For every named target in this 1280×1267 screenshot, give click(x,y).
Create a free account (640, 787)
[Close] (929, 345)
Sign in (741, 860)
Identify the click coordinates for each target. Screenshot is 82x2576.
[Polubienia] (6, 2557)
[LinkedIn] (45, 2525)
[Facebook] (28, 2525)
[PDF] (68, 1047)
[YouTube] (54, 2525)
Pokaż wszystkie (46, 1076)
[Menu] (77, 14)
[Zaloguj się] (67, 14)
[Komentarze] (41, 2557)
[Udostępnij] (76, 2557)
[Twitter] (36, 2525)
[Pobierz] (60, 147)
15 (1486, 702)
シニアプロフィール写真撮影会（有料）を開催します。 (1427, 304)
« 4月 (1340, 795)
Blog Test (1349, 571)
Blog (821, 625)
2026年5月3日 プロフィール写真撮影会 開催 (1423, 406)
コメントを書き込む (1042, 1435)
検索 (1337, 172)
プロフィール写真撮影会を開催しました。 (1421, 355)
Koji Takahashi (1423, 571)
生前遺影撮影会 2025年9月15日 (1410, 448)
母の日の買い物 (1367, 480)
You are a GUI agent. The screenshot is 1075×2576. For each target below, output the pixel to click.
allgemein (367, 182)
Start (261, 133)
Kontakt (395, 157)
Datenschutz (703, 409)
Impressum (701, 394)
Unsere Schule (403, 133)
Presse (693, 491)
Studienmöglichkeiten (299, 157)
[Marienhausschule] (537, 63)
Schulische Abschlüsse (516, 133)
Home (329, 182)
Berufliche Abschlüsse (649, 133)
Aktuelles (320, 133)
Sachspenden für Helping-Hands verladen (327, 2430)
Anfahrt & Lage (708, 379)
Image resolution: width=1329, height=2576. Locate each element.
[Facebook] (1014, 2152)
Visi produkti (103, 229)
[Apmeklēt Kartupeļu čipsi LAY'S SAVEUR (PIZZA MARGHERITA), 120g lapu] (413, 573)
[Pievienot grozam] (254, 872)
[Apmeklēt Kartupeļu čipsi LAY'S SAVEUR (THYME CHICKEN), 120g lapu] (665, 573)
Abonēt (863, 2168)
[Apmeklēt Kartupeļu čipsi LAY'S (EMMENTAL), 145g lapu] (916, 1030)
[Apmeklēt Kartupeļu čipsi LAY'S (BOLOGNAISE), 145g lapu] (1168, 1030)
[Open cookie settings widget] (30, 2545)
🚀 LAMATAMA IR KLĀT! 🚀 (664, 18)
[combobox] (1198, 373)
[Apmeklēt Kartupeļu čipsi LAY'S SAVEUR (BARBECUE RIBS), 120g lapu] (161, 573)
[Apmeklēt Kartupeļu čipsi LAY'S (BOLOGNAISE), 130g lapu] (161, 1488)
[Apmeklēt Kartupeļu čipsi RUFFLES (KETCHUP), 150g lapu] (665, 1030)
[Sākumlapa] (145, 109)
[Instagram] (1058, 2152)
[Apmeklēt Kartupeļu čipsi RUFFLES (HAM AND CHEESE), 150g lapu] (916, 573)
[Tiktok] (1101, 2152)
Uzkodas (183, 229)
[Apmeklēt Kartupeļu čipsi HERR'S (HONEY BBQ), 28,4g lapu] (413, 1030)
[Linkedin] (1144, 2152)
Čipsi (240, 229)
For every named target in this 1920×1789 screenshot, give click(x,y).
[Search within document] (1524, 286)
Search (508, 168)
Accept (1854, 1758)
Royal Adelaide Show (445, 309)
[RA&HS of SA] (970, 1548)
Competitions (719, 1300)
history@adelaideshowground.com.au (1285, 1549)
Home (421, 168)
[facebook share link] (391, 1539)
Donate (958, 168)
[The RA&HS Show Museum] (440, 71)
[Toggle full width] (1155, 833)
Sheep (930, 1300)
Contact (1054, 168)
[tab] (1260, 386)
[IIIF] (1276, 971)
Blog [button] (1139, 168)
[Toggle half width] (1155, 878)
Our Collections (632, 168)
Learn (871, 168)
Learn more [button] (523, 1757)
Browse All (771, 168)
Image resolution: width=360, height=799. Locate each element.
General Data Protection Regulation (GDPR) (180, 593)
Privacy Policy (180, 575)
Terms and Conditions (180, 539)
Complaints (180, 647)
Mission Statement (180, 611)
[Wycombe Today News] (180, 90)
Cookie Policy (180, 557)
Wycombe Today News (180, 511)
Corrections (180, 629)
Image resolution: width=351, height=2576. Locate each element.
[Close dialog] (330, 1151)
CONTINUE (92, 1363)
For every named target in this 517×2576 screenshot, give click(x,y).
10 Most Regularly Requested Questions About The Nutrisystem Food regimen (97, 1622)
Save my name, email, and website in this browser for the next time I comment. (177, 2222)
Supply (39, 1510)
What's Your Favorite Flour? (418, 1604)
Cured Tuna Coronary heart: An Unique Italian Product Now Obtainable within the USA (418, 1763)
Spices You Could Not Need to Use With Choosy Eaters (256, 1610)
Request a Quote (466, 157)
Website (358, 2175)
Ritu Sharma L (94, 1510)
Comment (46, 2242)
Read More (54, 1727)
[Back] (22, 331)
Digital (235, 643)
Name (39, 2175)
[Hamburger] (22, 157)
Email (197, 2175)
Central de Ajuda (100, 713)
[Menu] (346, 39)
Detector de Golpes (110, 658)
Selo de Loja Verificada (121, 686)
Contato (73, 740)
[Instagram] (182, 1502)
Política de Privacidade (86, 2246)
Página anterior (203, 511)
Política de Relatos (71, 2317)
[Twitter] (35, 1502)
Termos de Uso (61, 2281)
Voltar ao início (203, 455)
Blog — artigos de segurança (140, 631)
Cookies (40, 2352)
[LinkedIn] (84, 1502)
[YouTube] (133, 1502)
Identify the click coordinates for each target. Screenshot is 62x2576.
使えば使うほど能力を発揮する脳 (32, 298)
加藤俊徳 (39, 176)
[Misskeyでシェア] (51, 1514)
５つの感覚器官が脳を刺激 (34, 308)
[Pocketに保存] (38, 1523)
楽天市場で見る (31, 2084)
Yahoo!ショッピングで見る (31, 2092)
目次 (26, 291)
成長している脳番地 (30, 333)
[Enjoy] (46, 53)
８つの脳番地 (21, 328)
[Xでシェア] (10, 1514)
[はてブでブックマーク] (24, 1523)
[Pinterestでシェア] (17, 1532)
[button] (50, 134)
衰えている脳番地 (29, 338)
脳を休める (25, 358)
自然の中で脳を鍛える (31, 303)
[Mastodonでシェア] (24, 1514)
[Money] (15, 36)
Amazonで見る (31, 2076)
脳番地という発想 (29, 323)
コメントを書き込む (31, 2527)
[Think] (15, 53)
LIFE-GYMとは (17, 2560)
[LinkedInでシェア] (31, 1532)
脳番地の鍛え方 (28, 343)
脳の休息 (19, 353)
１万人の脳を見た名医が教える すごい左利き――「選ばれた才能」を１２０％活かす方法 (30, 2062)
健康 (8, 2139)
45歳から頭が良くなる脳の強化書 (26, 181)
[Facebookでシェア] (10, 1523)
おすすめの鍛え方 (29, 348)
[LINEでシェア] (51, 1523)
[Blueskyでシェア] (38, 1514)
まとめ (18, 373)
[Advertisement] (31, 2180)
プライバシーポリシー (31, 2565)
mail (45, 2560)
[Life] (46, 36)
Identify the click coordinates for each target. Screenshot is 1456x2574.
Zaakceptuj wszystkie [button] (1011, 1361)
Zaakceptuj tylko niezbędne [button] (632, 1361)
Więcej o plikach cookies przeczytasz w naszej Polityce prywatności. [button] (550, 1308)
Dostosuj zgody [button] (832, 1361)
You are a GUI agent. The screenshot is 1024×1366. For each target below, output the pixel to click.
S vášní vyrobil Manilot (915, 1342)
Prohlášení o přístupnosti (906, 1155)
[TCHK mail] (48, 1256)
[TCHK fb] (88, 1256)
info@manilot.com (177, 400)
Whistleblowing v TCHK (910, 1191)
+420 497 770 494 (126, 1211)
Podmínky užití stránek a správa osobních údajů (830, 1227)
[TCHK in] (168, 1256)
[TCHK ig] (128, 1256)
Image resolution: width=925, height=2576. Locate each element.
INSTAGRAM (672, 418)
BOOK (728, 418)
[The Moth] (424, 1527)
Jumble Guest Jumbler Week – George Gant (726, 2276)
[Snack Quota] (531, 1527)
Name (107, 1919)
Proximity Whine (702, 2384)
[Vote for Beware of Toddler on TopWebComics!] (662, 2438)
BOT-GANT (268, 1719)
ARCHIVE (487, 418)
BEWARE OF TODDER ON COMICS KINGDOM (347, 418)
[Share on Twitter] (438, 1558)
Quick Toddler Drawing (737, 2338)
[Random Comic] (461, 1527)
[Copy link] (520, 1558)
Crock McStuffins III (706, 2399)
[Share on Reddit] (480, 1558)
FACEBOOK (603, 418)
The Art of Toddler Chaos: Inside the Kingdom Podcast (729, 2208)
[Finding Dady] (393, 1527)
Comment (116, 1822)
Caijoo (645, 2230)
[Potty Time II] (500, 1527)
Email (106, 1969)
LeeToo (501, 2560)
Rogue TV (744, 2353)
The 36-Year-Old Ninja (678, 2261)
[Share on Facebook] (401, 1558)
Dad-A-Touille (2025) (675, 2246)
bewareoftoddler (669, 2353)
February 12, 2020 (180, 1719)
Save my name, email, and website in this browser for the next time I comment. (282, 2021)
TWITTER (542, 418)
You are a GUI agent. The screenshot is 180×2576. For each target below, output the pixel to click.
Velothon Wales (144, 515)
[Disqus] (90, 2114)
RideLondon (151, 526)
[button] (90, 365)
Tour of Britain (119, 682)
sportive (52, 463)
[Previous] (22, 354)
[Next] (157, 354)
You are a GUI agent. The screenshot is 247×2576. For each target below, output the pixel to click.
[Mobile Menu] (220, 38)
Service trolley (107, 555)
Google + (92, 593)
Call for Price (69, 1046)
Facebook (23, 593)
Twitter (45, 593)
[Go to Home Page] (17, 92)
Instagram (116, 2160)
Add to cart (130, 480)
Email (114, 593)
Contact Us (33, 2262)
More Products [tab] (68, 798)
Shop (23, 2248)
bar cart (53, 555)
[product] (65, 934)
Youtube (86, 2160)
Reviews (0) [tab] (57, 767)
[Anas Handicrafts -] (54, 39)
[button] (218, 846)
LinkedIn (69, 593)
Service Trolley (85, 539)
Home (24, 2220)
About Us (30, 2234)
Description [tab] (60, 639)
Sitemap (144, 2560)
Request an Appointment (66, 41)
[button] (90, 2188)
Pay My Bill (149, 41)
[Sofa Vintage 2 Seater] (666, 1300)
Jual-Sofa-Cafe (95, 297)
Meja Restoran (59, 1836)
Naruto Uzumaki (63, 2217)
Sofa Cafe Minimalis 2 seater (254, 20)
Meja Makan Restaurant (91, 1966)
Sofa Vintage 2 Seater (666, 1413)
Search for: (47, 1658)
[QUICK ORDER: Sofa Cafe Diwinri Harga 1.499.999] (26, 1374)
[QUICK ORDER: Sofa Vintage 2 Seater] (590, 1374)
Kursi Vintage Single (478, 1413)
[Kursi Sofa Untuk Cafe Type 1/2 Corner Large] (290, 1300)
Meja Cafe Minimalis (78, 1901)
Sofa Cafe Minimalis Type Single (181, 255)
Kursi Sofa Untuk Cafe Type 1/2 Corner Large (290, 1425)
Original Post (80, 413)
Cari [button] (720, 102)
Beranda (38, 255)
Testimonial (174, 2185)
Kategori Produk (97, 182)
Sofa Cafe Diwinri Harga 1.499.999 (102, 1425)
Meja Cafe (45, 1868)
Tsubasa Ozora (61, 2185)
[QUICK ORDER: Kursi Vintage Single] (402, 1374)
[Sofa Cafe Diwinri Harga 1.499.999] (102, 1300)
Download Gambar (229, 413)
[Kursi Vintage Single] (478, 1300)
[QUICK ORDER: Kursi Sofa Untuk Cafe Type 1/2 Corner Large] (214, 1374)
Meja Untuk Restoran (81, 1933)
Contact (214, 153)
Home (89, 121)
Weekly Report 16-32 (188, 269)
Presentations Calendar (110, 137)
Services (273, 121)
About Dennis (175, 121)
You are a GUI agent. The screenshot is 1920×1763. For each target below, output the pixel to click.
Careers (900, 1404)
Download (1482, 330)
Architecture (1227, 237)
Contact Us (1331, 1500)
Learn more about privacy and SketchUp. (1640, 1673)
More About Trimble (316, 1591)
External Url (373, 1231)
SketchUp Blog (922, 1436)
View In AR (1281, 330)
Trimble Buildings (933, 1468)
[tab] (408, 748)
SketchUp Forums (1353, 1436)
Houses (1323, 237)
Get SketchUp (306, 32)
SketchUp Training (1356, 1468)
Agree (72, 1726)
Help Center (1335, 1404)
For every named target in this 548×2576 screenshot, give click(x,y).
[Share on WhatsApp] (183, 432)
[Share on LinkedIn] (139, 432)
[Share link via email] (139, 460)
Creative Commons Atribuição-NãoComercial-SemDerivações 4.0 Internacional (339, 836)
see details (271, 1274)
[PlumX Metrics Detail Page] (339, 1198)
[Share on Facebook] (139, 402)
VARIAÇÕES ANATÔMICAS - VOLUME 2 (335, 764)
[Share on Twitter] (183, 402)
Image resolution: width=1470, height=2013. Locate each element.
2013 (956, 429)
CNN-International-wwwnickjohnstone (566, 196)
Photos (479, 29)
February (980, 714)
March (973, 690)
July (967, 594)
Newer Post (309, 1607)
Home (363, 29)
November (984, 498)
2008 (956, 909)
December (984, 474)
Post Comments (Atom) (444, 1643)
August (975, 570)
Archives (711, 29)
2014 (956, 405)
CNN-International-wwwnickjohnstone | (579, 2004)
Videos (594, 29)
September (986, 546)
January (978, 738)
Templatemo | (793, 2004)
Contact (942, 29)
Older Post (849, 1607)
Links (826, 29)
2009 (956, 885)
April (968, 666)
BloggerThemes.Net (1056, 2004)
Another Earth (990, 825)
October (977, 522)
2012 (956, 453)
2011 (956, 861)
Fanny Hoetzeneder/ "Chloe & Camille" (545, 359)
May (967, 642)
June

------------------------------

**WHAT NEEDS TO BE DONE**
When the line with "Terms and Conditions (180, 539)" is reached in the data above, begin copying, and stop after the line with "Website (358, 2175)"; copy each line exactly, both ends included.

**SOLVED EXERCISE**
Terms and Conditions (180, 539)
Complaints (180, 647)
Mission Statement (180, 611)
[Wycombe Today News] (180, 90)
Cookie Policy (180, 557)
Wycombe Today News (180, 511)
Corrections (180, 629)
Image resolution: width=351, height=2576. Locate each element.
[Close dialog] (330, 1151)
CONTINUE (92, 1363)
For every named target in this 517×2576 screenshot, give click(x,y).
10 Most Regularly Requested Questions About The Nutrisystem Food regimen (97, 1622)
Save my name, email, and website in this browser for the next time I comment. (177, 2222)
Supply (39, 1510)
What's Your Favorite Flour? (418, 1604)
Cured Tuna Coronary heart: An Unique Italian Product Now Obtainable within the USA (418, 1763)
Spices You Could Not Need to Use With Choosy Eaters (256, 1610)
Request a Quote (466, 157)
Website (358, 2175)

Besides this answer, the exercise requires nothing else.